TASK REQUIREMENTS.
For this exercise, retype the lines from the one that holds "Open the Highest Winning Trade external link" through the one that holds "Task: Open Picsart pinned app" in the records below, both included, exactly and without pictures.

[[ EXCERPTED DATA, beginning ]]

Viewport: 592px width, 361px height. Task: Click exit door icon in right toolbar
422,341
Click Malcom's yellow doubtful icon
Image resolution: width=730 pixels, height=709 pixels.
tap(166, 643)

[[ EXCERPTED DATA, end ]]
[[ EXCERPTED DATA, beginning ]]

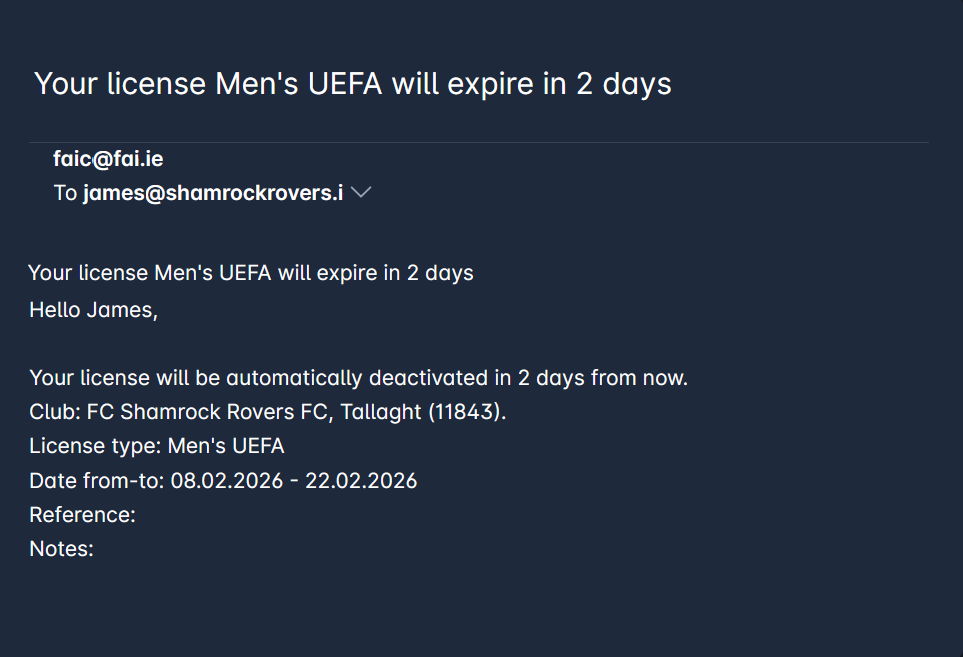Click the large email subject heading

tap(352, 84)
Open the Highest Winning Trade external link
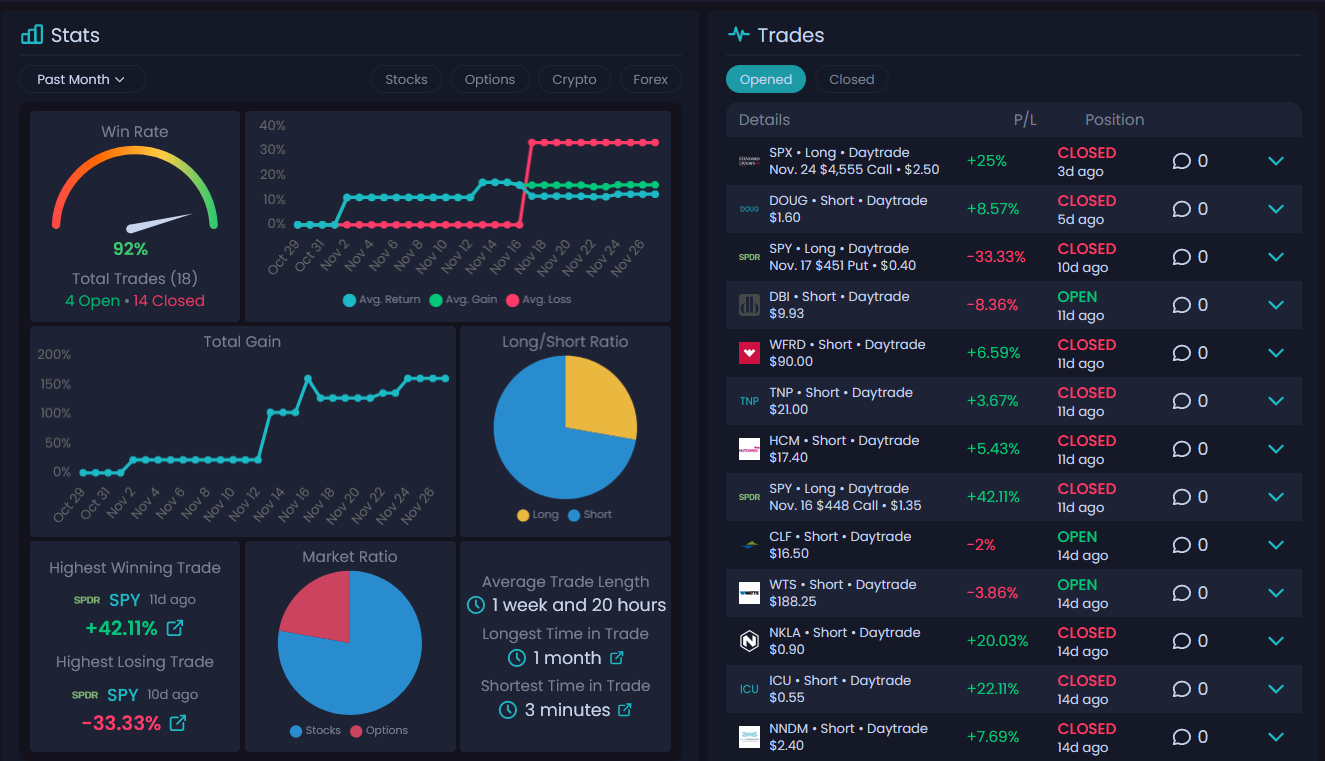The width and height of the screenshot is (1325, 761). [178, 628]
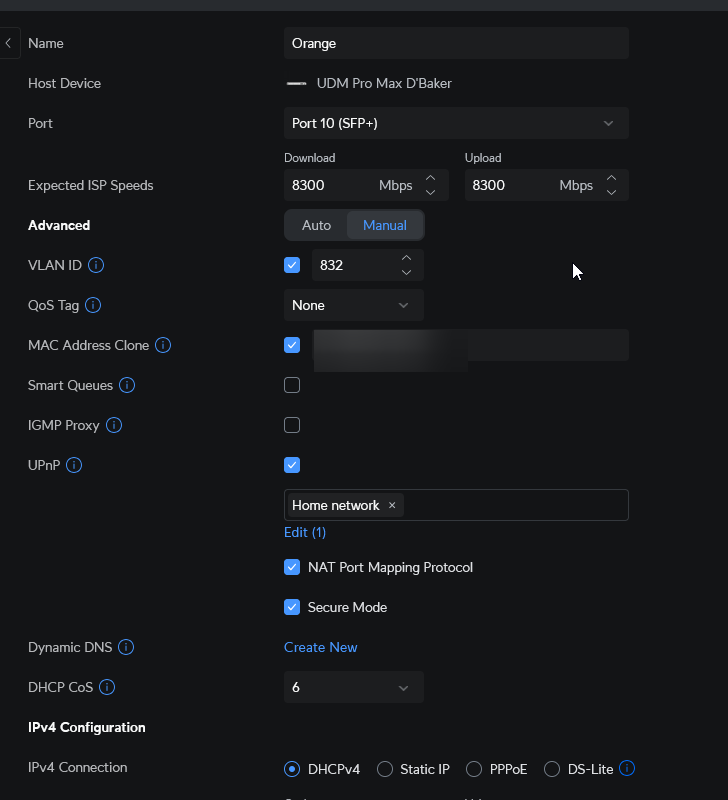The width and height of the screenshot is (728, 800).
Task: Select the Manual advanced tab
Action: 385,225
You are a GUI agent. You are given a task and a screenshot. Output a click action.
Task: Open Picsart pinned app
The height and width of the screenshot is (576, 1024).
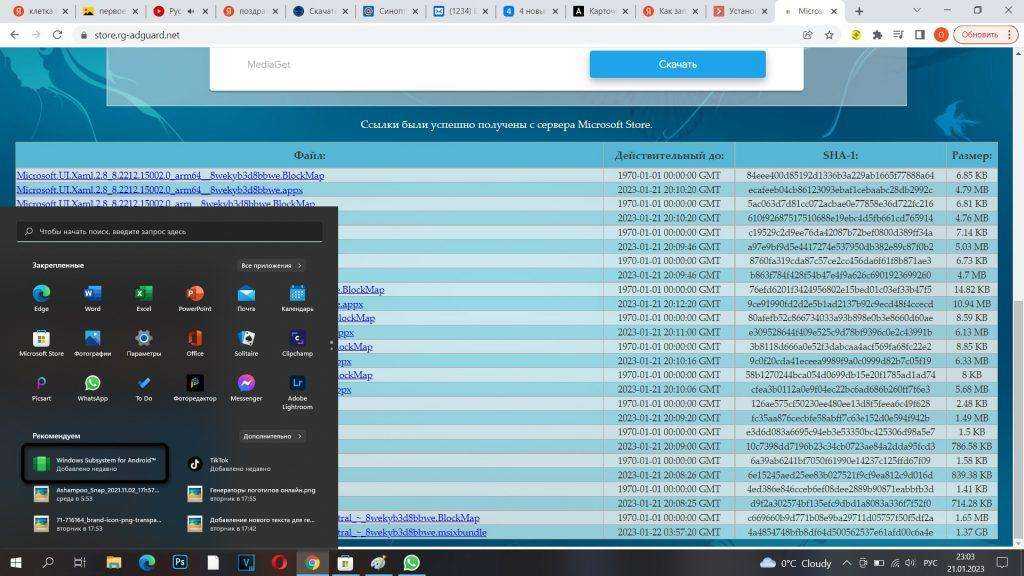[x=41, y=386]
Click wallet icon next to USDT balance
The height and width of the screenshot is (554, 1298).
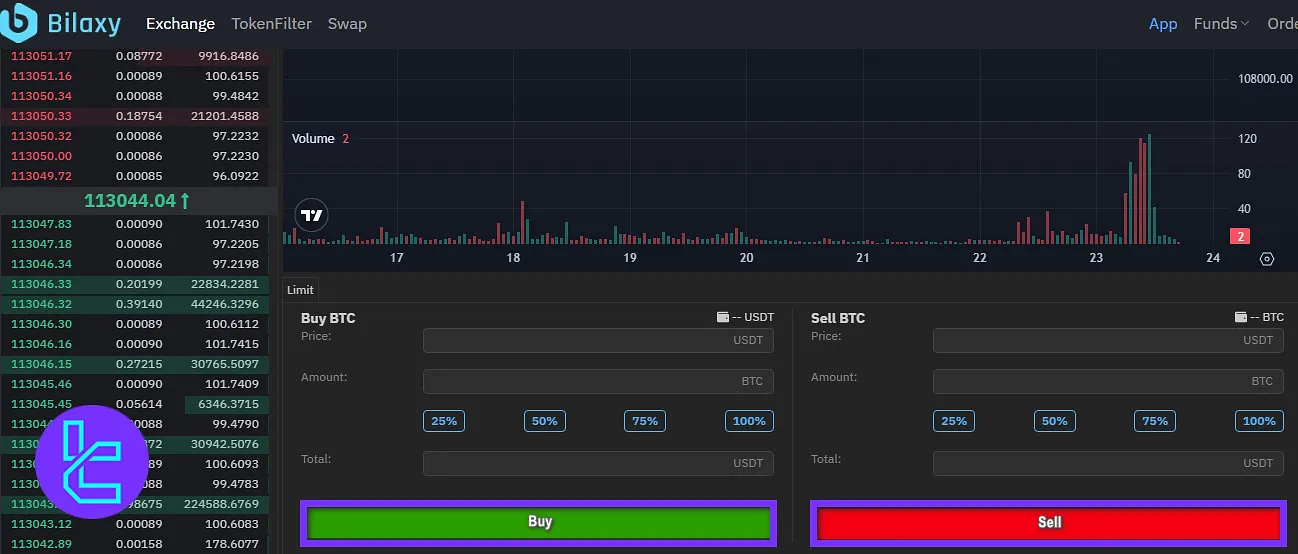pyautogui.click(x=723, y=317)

[[ EXCERPTED DATA, end ]]

EXERCISE SOLUTION.
Open the Highest Winning Trade external link
The width and height of the screenshot is (1325, 761). [178, 628]
The width and height of the screenshot is (728, 800).
Task: Select the Manual advanced tab
Action: 385,225
You are a GUI agent. You are given a task and a screenshot. Output a click action.
Task: Open Picsart pinned app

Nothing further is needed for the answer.